A school serves orange juice on Thursdays and milk every other day. It is warm outside 70% of the time, Harry is only happy when orange juice is served or it is warm outside. Harry is happy today. What is the probability today is a warm Thursday?

I think this might be an application of Bayes' theorem? (I could be wrong) But I cannot get beyond formulating the following: $$P(\text{Warm Thursday} | \text{Happy}) = \frac{P(\text{Happy} | \text{Warm Thursday})P(\text{Warm Thursday})}{P(\text{Happy})}$$

I believe $P(Warm) = 0.7$ but I don't know where to go from here working out the rest, any help would be great, thanks.

Answer 1

I'm assuming that we're talking about the whole week (7 days), not the school week (5 days). Assuming independence: $$P(\text{Warm Thursday}) = P(\text{Warm}) \times P(\text{Thursday}) = 7/10 \times 1/7 = 0.1$$ Then, assuming Harry is always happy when it's warm: $$P(\text{Happy} | \text{Warm Thursday}) = 1$$ Finally, what's the prior probability of him being happy? Use marginalization $$P(\text{Happy}) = P(\text{Happy on Monday}) + P(\text{Happy on Tuesday}) \ + \ ...= 1/7 + 6 \times 1/7 \times 0.7$$

Note that the probability of being happy on Thursday is the probability of Thursday itself since we know he's happy on Thursday.

Use Bayes Rule to combine the results.

Answer 2

Alternatively, you can do it this way.

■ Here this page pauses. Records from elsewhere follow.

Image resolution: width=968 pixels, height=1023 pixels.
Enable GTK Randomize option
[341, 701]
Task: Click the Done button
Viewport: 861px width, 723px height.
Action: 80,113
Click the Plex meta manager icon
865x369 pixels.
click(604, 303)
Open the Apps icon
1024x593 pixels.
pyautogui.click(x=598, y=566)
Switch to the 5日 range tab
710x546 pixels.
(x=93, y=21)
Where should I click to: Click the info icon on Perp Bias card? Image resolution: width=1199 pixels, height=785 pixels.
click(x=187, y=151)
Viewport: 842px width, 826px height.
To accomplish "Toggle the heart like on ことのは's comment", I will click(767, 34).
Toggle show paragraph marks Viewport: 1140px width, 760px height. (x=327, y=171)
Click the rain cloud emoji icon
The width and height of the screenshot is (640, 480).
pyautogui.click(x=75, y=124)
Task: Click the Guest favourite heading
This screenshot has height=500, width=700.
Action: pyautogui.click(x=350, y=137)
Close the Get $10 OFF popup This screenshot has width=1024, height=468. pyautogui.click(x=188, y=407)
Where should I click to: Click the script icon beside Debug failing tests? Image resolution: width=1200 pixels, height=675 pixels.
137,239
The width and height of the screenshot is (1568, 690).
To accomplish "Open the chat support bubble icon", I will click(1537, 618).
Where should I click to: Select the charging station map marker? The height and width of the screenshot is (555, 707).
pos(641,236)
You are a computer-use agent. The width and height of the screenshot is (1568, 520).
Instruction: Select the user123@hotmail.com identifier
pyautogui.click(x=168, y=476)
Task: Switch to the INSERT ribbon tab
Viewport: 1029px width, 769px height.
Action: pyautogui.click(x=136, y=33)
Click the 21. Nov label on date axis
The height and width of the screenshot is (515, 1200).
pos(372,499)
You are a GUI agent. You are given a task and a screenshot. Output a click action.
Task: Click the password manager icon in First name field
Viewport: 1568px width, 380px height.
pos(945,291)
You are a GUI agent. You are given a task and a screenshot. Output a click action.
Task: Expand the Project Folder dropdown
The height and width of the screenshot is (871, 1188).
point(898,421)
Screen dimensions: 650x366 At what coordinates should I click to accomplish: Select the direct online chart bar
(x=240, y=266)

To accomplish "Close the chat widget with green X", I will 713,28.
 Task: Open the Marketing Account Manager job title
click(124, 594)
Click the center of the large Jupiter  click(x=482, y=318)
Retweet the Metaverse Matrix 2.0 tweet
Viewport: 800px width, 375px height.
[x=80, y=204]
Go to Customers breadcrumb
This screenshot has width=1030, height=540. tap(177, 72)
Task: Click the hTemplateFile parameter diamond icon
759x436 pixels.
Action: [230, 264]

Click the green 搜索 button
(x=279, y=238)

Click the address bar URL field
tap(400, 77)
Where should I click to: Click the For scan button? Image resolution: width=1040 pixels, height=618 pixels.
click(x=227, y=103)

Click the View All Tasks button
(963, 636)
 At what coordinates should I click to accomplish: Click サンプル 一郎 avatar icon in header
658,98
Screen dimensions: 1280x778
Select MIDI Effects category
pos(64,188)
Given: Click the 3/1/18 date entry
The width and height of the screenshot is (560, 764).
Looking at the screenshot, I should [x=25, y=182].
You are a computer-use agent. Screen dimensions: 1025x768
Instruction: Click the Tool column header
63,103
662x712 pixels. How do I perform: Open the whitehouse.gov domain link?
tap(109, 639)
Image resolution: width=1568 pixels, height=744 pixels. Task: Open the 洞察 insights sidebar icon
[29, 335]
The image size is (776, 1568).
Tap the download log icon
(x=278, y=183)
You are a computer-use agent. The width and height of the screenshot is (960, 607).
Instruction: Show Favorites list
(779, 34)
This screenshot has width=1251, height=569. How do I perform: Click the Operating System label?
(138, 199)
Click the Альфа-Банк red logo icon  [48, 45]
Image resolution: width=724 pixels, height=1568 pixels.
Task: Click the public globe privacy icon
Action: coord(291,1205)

Being happy is the same as either warm or Thursday. It implies the probability of being happy is given by

$$\operatorname{Pr}( \text{Happy}) = \operatorname{Pr}( \text{Warm} \cup \text{Thursday})$$

Then we can use the inclusion-exclusion principle

$$\operatorname{Pr}( \text{Warm} \cup \text{Thursday}) = \operatorname{Pr}( \text{Warm}) + \operatorname{Pr}( \text{Thursday} ) - \operatorname{Pr}( \text{Warm} \cap \text{Thursday})$$

We know that $\operatorname{Pr}( \text{Warm} \cap \text{Thursday}) = 70\% \times \frac{1}{7} = 10\%$.

Then

$$\operatorname{Pr}( \text{Happy}) = 70\% + \frac{1}{7} - 10\%$$

You can finish the rest, as the other two quantities in the Bayes' rule formula are given by Tomasz Bartkowiak. The answer is the same as the answer given by Tomasz. I'm just computing the denominator in the Bayes' rule formula in a different way.